● EXERCISE DIRECTIONS
In the listing below, locate the lines that hold "Switch" and copy them.

● INPUT RECORDS
☆ ☆ ☆ ☆ ☆ ☆ ☆

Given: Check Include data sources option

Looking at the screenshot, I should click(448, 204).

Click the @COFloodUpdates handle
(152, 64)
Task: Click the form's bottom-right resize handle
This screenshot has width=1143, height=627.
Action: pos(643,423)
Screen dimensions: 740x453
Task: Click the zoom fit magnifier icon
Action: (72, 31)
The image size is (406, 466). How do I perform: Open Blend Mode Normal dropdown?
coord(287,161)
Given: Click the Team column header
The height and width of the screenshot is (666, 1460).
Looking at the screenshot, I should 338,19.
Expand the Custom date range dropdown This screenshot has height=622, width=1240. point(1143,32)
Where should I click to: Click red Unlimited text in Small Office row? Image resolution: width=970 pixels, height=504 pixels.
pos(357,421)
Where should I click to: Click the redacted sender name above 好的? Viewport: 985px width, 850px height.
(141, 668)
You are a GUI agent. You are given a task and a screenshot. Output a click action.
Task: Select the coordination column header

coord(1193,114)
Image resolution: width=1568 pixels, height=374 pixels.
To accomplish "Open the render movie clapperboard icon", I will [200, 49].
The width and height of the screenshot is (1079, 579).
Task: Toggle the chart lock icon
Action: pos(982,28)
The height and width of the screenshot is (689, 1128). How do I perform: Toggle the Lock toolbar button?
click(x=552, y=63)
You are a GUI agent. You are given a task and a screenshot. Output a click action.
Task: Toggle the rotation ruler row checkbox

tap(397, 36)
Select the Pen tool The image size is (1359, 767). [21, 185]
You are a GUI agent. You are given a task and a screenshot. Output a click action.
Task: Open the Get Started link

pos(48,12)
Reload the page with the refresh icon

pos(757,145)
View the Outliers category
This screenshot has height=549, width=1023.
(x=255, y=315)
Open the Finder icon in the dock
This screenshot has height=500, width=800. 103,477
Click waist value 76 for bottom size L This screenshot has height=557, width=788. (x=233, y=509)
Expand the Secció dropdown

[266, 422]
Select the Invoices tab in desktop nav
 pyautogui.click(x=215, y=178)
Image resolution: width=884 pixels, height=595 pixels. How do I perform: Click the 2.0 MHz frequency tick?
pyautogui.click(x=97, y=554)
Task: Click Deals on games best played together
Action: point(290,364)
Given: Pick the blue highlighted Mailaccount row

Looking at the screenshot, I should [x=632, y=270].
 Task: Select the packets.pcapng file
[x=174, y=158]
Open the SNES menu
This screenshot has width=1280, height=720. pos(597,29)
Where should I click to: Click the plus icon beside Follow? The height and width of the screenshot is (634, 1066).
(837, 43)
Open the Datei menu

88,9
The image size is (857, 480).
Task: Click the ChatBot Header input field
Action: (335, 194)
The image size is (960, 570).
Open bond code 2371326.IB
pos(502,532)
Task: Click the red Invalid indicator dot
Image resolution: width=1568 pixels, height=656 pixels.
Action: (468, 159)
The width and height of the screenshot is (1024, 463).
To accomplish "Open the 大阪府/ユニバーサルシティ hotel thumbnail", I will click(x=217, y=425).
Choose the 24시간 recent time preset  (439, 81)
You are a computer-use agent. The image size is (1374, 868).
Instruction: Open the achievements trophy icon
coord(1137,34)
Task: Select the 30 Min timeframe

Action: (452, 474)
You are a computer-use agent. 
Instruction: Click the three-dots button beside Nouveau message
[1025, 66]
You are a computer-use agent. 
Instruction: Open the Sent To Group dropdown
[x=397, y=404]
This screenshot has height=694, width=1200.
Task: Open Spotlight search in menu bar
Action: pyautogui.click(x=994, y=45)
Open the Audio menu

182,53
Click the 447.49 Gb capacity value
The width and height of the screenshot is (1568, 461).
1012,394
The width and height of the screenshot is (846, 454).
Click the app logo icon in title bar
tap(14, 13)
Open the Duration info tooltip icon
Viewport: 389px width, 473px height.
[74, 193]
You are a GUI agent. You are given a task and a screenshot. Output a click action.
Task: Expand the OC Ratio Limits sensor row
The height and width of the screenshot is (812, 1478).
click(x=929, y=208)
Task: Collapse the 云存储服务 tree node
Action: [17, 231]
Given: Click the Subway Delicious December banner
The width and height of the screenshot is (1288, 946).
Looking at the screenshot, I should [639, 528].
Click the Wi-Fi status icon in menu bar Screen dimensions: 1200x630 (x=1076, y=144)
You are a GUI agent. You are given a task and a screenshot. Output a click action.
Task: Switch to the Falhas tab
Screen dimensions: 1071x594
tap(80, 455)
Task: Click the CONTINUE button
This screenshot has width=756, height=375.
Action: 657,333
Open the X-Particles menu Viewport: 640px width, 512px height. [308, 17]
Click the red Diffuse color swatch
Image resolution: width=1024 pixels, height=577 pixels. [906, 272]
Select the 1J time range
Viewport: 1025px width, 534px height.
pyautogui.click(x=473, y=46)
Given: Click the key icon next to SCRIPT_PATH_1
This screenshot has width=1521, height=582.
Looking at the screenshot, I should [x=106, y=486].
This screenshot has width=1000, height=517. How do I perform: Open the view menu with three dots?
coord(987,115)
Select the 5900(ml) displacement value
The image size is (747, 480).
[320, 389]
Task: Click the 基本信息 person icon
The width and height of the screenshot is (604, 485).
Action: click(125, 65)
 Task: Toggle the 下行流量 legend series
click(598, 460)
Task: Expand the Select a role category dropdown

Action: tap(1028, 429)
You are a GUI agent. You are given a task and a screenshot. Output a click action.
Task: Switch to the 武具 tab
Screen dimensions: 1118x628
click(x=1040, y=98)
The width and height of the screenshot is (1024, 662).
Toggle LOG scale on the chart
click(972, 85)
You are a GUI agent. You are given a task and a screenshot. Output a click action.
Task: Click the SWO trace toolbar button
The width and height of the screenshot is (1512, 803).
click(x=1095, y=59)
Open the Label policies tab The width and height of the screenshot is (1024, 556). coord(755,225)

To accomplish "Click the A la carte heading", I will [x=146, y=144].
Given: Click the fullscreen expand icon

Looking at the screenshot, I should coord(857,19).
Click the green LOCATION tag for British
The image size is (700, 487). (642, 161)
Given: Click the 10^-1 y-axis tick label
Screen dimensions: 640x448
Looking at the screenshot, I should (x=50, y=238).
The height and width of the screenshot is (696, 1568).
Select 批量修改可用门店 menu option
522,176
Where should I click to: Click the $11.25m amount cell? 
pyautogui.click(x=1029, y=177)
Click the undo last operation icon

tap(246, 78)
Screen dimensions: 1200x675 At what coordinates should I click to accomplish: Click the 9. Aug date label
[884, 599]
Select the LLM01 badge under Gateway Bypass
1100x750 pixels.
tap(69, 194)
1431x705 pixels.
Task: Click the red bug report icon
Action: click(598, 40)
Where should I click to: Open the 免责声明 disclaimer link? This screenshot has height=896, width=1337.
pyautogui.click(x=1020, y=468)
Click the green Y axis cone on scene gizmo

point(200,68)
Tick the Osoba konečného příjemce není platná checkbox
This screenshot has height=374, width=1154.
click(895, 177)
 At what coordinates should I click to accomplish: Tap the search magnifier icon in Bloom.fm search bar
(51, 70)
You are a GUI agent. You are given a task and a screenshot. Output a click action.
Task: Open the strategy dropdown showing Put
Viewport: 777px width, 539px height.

☆ ☆ ☆ ☆ ☆ ☆ ☆

● RESULT OF THE TASK
Task: Switch to the Falhas tab
Task: Switch to the 武具 tab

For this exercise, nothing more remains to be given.